Document excerpt
Most of today’s mid-career engineers remember when the idea of including a database management system (DBMS) within electronics’ embedded software was considered laughable. DBMSs’ hardware demands outstripped target devices’ RAM, CPU, and storage capacities, and their many “moving parts”—ranging from SQL parsing to transaction management, disk and file system interaction, and caching—imposed unacceptable latency.
Today’s electronics operate in a far different environment, often with 32- and 64-bit processors, megabytes (or more) of system memory, and solid-state persistent storage. There is often headroom for a DBMS, which is good, because today’s electronics also manage ever-increasing amounts of data, as illustrated by the following examples:
Download this article in .PDF format
This file type includes high resolution graphics and schematics when applicable.
• Consumer electronics devices such as set-top boxes, portable audio players, and even digital cameras need to store, sort, and organize data that facilitates access to multimedia content.
• Industrial-control systems have devolved some automated decision-making to the level of field-based controllers, requiring beefed up on-device data crunching.
• Some biometrics-based access-control systems now store user profiles on fingerprint- and face-scanning devices to eliminate the latency imposed by accessing an external database (Fig. 1).
• Communications equipment faces increased challenges in managing metrics, routes and network topology, and configuration data.
And as the technological environment of electronics has moved toward accommodating DBMSs, database systems themselves have evolved to better meet embedded systems’ need for speed, compactness, and reliability. In the examples above, successful designs utilized a special type of DBMS called an in-memory database system (IMDS). In-memory databases store records entirely in main memory, eliminating latency-inducing file I/O.
In-memory storage permits a radically simplified database system design. Traditional (on-disk) DBMSs are built around the assumption that all data will eventually be stored persistently. To mitigate the performance penalty of going to disk, they cache frequently requested items in RAM. While accessing records from cache prevents I/O-related latency, the process of caching imposes its own drag on performance, eating up CPU cycles (and processing time) as it figures out which records to move into and out of cache, and performs these transfers. In contrast, since IMDSs by definition store the entire database in RAM, they eliminate the entire DBMS caching subsystem (Fig. 2).
As a result, IMDSs deliver performance orders of magnitude faster than traditional DBMSs. This can be seen even when an on-disk database system eliminates physical I/O by storing records on a RAM-disk (i.e., a memory-based analog of disk storage).
McObject’s benchmark tests compared database performance on identical work in three database/storage configurations: using an on-disk database system that stored data on a hard drive; using an on-disk database with storage on a RAM-disk; and using an IMDS. Moving the on-disk database to a RAM drive accelerated database reads by nearly four times, and database writes by more than three times, thanks to the elimination of the hard disk’s mechanical I/O. However, swapping in an IMDS to perform the same tasks, and thereby cutting out the I/O as well as the cache processing and aforementioned data transfers, accelerated performance by an additional four times (compared to the RAM-disk-deployed DBMS) for database reads, and by 420X for database writes.

Stated task 1
According to the in-memory database article, how much did swapping in an IMDS speed up database writes compared to the RAM-disk-deployed DBMS?
Stated task 2
Quote the in-memory database article from "In-memory storage permits" to "subsystem (Fig. 2).".
Rely solely on the in-memory database article for your answers.

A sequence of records

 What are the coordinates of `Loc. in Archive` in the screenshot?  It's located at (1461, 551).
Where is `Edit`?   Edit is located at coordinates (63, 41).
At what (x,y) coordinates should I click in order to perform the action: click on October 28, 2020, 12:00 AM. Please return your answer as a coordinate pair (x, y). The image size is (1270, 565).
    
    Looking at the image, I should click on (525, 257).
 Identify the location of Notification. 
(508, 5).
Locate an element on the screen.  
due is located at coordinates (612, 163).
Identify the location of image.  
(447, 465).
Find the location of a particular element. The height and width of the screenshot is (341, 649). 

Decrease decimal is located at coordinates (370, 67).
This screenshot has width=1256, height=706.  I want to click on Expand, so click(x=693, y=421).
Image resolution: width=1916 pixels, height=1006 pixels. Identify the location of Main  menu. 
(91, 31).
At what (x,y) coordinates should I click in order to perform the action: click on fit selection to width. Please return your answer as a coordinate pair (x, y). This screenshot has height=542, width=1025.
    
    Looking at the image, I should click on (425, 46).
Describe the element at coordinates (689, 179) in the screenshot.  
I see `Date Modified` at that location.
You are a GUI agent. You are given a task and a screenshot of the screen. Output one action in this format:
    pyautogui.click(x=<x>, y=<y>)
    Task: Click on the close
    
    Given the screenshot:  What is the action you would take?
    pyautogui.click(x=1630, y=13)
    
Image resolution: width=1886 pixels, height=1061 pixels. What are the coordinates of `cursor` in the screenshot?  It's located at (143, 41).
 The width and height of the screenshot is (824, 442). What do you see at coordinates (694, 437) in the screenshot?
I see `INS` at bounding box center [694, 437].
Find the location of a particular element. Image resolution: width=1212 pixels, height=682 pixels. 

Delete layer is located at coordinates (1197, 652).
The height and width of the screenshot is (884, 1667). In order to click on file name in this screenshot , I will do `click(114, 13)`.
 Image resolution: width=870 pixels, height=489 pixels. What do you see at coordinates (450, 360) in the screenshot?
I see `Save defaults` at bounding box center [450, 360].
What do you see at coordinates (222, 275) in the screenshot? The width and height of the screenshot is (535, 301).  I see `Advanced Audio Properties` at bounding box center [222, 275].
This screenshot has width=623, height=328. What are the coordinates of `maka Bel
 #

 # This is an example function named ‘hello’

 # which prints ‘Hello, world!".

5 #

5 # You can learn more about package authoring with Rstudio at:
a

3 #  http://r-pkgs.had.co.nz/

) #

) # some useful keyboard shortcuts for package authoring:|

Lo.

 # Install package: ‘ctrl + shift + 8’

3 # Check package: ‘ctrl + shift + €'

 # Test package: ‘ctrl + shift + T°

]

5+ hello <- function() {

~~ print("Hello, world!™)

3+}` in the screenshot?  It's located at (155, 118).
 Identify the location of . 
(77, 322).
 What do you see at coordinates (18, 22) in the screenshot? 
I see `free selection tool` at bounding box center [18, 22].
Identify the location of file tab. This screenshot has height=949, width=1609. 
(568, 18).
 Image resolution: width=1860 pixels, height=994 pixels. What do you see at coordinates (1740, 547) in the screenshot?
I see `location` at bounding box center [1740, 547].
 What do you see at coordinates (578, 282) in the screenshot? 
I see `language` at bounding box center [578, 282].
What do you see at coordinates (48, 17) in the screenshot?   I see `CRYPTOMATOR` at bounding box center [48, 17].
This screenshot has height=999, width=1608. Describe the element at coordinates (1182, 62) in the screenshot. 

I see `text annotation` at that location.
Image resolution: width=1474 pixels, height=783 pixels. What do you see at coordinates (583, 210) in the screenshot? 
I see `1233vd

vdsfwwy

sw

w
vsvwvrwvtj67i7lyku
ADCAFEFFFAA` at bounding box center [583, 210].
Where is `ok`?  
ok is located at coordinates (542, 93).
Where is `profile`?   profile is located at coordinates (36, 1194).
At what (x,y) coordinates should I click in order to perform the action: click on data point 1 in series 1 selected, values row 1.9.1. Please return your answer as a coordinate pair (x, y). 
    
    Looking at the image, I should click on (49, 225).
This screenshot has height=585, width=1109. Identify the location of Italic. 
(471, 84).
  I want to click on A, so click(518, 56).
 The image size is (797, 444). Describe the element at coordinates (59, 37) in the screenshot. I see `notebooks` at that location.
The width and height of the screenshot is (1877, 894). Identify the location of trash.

Written solution 1
By 420X.

Written solution 2
In-memory storage permits a radically simplified database system design. Traditional (on-disk) DBMSs are built around the assumption that all data will eventually be stored persistently. To mitigate the performance penalty of going to disk, they cache frequently requested items in RAM. While accessing records from cache prevents I/O-related latency, the process of caching imposes its own drag on performance, eating up CPU cycles (and processing time) as it figures out which records to move into and out of cache, and performs these transfers. In contrast, since IMDSs by definition store the entire database in RAM, they eliminate the entire DBMS caching subsystem (Fig. 2).